Molecular-based techniques for the study of microbial communities in artworks

Abstract

Thanks to the revolutionary invention of the polymerase chain reaction and the sequencing of DNA and RNA by means of "Sanger sequencing" in the 1970th and 1980th, it became possible to detect microorganisms in art and cultural assets that do not grow on culture media or that are non-viable. The following generation of sequencing systems (next generation sequencing, NGS) already allowed the detection of microbial communities on objects without the intermediate step of cloning, but still most of the NGS technologies used for the study of microbial communities in objects of art rely on "target sequencing" linked to the selectivity of the primers used for amplification.

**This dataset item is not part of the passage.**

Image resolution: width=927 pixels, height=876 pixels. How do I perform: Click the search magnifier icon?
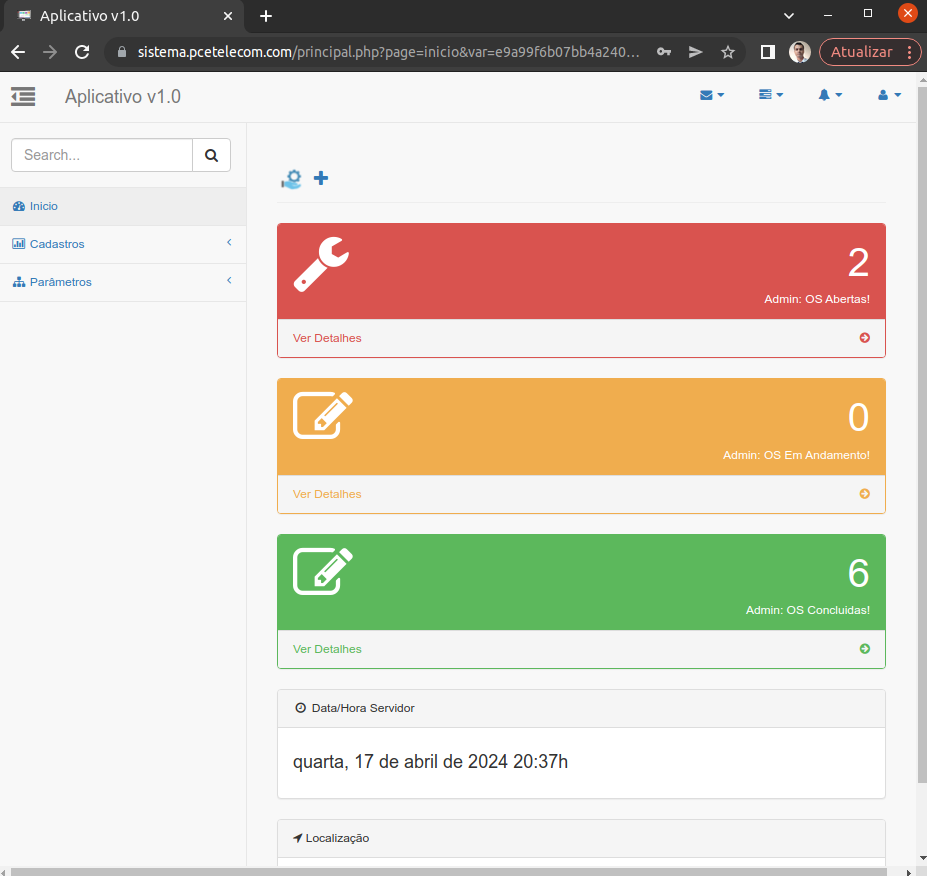point(211,155)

Today, with the third generation of sequencing technology, whole genome and metagenome sequencing is possible, allowing the detection of taxonomic units of all domains and kingdoms as well as functional genes in the produced metagenome. Currently, Nanopore sequencing technology is a good, affordable, and simple way to characterize microbial communities, especially in the field of Heritage Science. It also has the advantage that a bioinformatic analysis can be performed automatically. In addition to genomics and metagenomics, other "-omics" techniques such as transcriptomics, proteomics, and metabolomics have a great potential for the study of processes in art and cultural heritage, but are still in their infancy as far as their application in this field is concerned.